[Start of section]

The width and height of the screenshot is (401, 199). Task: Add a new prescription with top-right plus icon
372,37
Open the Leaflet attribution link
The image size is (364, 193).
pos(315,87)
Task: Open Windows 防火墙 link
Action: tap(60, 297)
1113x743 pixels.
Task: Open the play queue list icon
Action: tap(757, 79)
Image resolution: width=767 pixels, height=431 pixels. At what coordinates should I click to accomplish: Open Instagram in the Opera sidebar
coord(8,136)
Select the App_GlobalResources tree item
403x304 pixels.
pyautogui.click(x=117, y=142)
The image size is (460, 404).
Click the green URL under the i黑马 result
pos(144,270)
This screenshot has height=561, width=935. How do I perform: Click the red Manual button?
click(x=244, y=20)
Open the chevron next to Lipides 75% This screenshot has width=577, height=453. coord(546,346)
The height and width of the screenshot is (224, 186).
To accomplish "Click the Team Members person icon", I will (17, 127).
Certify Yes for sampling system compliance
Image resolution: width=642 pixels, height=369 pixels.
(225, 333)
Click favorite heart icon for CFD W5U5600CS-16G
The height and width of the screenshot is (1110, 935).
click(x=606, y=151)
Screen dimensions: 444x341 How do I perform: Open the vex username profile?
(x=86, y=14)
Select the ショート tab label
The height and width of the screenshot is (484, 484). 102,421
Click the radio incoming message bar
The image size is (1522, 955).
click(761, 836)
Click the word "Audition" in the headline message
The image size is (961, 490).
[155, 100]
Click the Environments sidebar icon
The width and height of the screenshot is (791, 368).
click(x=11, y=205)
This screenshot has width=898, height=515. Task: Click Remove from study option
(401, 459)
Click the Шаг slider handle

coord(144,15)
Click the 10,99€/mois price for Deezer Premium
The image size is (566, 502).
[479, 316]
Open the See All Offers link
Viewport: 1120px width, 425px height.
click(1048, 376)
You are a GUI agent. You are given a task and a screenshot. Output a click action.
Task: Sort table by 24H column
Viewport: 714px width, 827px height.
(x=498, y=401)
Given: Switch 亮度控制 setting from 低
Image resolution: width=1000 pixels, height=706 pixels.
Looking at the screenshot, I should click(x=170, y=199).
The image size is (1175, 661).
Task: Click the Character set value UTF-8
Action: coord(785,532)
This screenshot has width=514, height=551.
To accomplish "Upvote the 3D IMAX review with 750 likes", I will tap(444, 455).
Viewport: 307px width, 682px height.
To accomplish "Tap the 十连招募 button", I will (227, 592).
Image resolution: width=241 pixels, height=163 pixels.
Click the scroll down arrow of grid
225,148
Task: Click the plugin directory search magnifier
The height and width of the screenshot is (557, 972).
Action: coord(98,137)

[End of section]

### Work required
The data must be given again in full. Keep every line identical.

### Answer area
The width and height of the screenshot is (401, 199). Task: Add a new prescription with top-right plus icon
372,37
Open the Leaflet attribution link
The image size is (364, 193).
pos(315,87)
Task: Open Windows 防火墙 link
Action: tap(60, 297)
1113x743 pixels.
Task: Open the play queue list icon
Action: tap(757, 79)
Image resolution: width=767 pixels, height=431 pixels. At what coordinates should I click to accomplish: Open Instagram in the Opera sidebar
coord(8,136)
Select the App_GlobalResources tree item
403x304 pixels.
pyautogui.click(x=117, y=142)
The image size is (460, 404).
Click the green URL under the i黑马 result
pos(144,270)
This screenshot has height=561, width=935. How do I perform: Click the red Manual button?
click(x=244, y=20)
Open the chevron next to Lipides 75% This screenshot has width=577, height=453. coord(546,346)
The height and width of the screenshot is (224, 186).
To accomplish "Click the Team Members person icon", I will (17, 127).
Certify Yes for sampling system compliance
Image resolution: width=642 pixels, height=369 pixels.
(225, 333)
Click favorite heart icon for CFD W5U5600CS-16G
The height and width of the screenshot is (1110, 935).
click(x=606, y=151)
Screen dimensions: 444x341 How do I perform: Open the vex username profile?
(x=86, y=14)
Select the ショート tab label
The height and width of the screenshot is (484, 484). 102,421
Click the radio incoming message bar
The image size is (1522, 955).
click(761, 836)
Click the word "Audition" in the headline message
The image size is (961, 490).
[155, 100]
Click the Environments sidebar icon
The width and height of the screenshot is (791, 368).
click(x=11, y=205)
This screenshot has width=898, height=515. Task: Click Remove from study option
(401, 459)
Click the Шаг slider handle

coord(144,15)
Click the 10,99€/mois price for Deezer Premium
The image size is (566, 502).
[479, 316]
Open the See All Offers link
Viewport: 1120px width, 425px height.
click(1048, 376)
You are a GUI agent. You are given a task and a screenshot. Output a click action.
Task: Sort table by 24H column
Viewport: 714px width, 827px height.
(x=498, y=401)
Given: Switch 亮度控制 setting from 低
Image resolution: width=1000 pixels, height=706 pixels.
Looking at the screenshot, I should click(x=170, y=199).
The image size is (1175, 661).
Task: Click the Character set value UTF-8
Action: coord(785,532)
This screenshot has width=514, height=551.
To accomplish "Upvote the 3D IMAX review with 750 likes", I will tap(444, 455).
Viewport: 307px width, 682px height.
To accomplish "Tap the 十连招募 button", I will (227, 592).
Image resolution: width=241 pixels, height=163 pixels.
Click the scroll down arrow of grid
225,148
Task: Click the plugin directory search magnifier
The height and width of the screenshot is (557, 972).
Action: coord(98,137)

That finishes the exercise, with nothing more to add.